The phone rang in the kitchen just then, and half a second later in the scullery-office. And it went on and on, and Merrily didn’t dare answer it because she knew Jane would be out of the room before she reached the receiver.
‘You’d better get that. It might be Annie Howe,’ Jane said, and Merrily could see she was trembling with rage. ‘She must… she must’ve already taught you everything she knows. About spying on people, undercover investigations… The soul police will never look back – you fucking nosy bitch.’
‘Right! That’s it!’ Merrily bounced off the stove and into the middle of the room. ‘You think you’re incredibly cool and clever and in control of your own destiny, and all this crap. The truth is you’re either a complete hypocrite or you’re unbelievably naive, and has it never entered your head that the only reason this little… sect is interested in you is because of me and what I—’
‘Me! Me, me, me!’ Jane screeched. ‘You are so arrogant. You are soooo disgustingly ambitious that you can’t see the truth, which is that nobody gives a shit for your Church or the pygmies strutting around the Cathedral Close, not realizing what a total joke they are. Your congregations are like laughable. In twenty years you’ll all be preaching to each other. You don’t matter any more. You haven’t mattered for years. I’m just like embarrassed to tell anybody what you do, you know that? You embarrass me to death, so just get off my back!’

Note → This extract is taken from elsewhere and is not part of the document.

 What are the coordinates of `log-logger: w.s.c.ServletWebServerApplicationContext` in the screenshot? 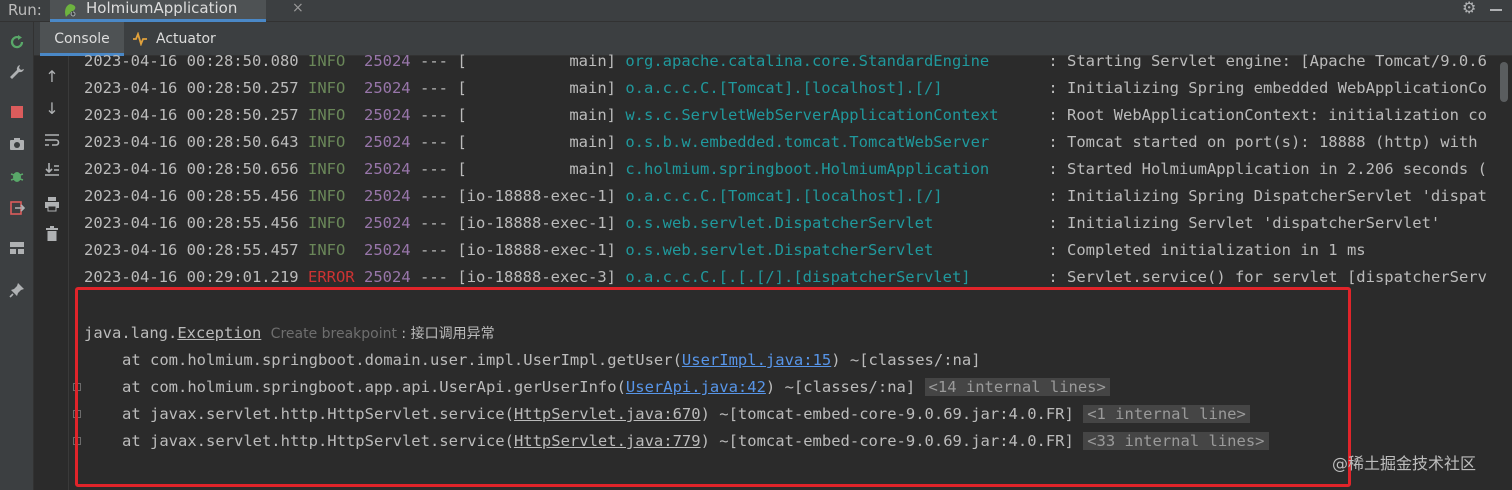 It's located at (836, 116).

The phone stopped. ‘Get out,’ Merrily said.
‘Fair enough.’ Jane smiled. ‘I may be away some time.’
‘Whatever you like. In fact, maybe you could go and stay at Rowenna’s for a few days. I’m sure there are lots of spare bedrooms in Colonel Napier’s mansion.’
Jane paused in the doorway. ‘Meaning what?’
‘Only that you may not know as much about your very best friend as you thought you did.’
‘You’ve been investigating her too? You’ve been checking up on Rowenna?’
Tears spurted into Jane’s eyes, and Merrily took a step towards her. ‘Flower, please—’
‘You keep away from me. You keep away. You don’t care how low you sink, do you, to protect your piddling little reputation?’
‘Get a life, Jane.’
Jane’s smile was horribly twisted. ‘Oh, I will. I will certainly get a life.’ She was whispering now. ‘You see, there’s no way I could ever trust you again, and if you can’t trust somebody, what’s the point? I don’t have to stay at Rowenna’s. There are loads of places I can live. I know lots of people now – like really good people.’
‘That would be really stupid. You’re sixteen years old.’
‘That’s right, at least you can count.’
‘And these are not good people.’
‘What the fuck would you know, Merrily?’ Jane prodded a finger at the air between them. ‘I’ll tell you something. I’d rather sell my soul to the Devil than spend one more night in this mausoleum.’
‘All right,’ Merrily said. ‘Stop right there. I don’t care what you say about me, but don’t ever say that. Just don’t… ever… say it.’
Jane shrugged. ‘Like… come and get me, Satan?’
She tossed back her hair, which wasn’t really long enough to toss, and went out into the hall and Merrily heard her snatching her coat from the peg and then the creak and judder of the front door.
Merrily stood in the centre of the kitchen. After a while, she was aware of Ethel, the black cat, mewing pitifully at her feet. She picked up the cat, and saw that the mist outside was thickening.
The phone rang again.
She’d been hoping the first call would be from Huw. But now she hoped it was Lol. She needed to tell somebody.
‘Merrily? It’s Barry Ambrose.’
‘Oh… Hello, Barry.’ She sat down at her desk in the scullery-office, hoping, just at this moment, that he was calling to say he hadn’t found out a thing.
‘I found out about that girl, Merrily.’
‘Rowenna?’
‘I hope she’s not too close to you, that’s all,’ Barry said.